Developer England and Lyle have applied to Darlington Borough Council to build four flats and a one-bedroom cottage on land to the rear of Hill Garth, in Cockerton, close to Cockerton Green.
The flats would be housed in a two-storey block, while the cottage would be 1.5 storeys, with parking available on the highway in the adjacent Prior Street.
A previous application to develop the site, for three terraced family homes, was rejected by planners in 2005 on the grounds that there was inadequate parking, pedestrian and service access.
Consultation with people living in nearby properties resulted in 16 letters of objection to the plans and one letter of support.
Objections included a loss of privacy, access and parking problems, overdevelopment of the site and its impact on the conservation area.
No objections were raised by statutory bodies, including highways, the Environment Agency and Northumbrian Water, although the architectural liaison officer from Durham Police commented that the occupants of one-bedroom flats “may cause conflict with existing residents”.
In a report prepared for planning committee, the council’s planning officers state that the proposed buildings have been designed to fit in with other buildings in Cockerton’s conservation area and that conditions would be used to ensure similar building materials are used.
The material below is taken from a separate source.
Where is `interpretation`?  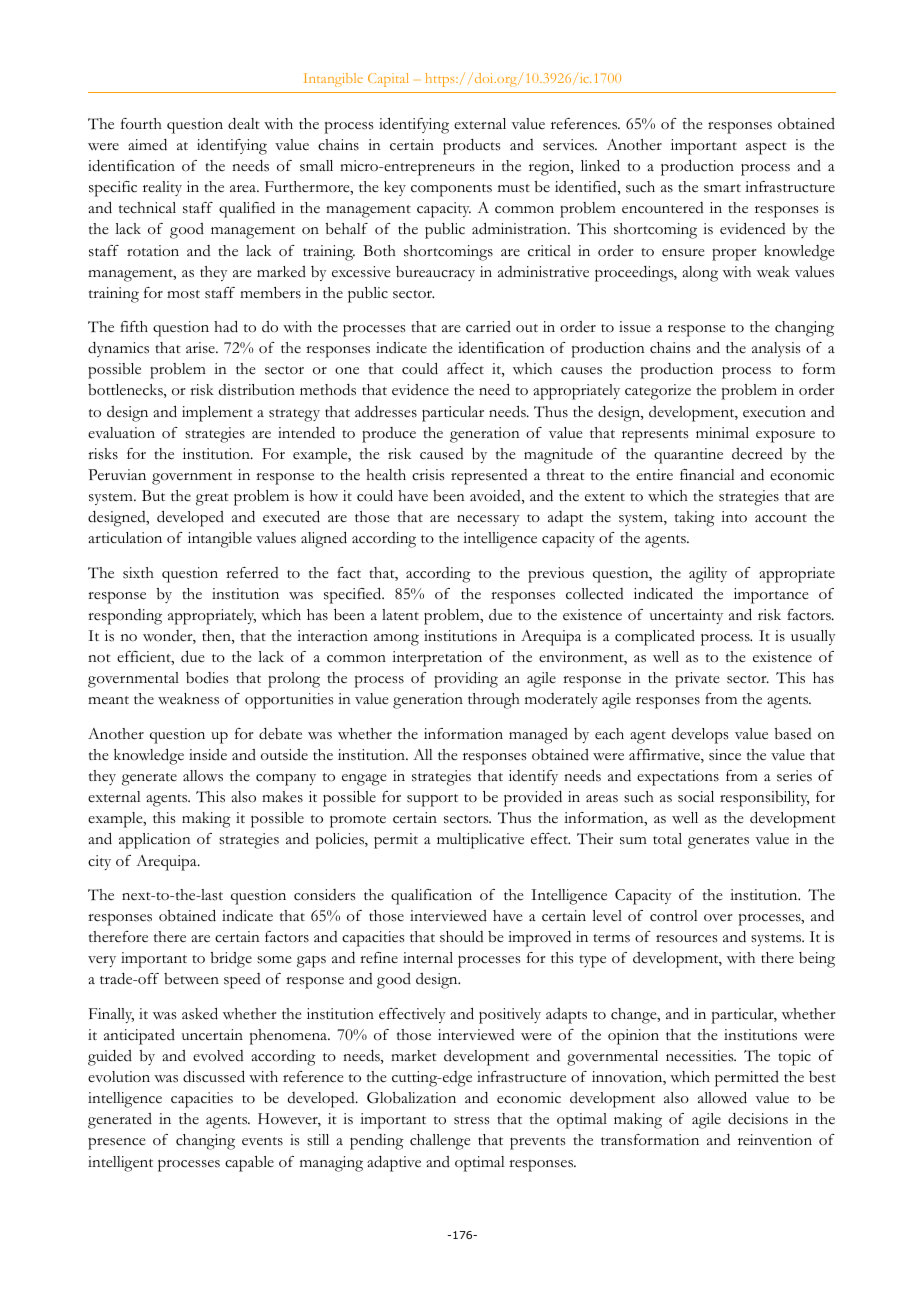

Addressing the lack of off-street parking for the site the council officers quote national guidance which states that it is not always necessary to provide parking on-site.
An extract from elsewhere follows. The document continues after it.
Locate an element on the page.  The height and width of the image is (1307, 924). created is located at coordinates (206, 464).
The report continues: “A number of properties in the locality have no off-street parking, therefore this scenario is not uncommon to the area.
“The parking areas on Prior Street are used by parents of the nearby local school but the parking times of the parents and the occupiers of the proposed dwellings would differ and therefore the two users should coexist adequately.
“It is considered that the occupiers of the revised proposal would not be as reliant on the private car as the previous proposal for three family homes that was dismissed on appeal in 2005.”
The plans will be discussed by members of the council’s planning committee on Wednesday, May 7.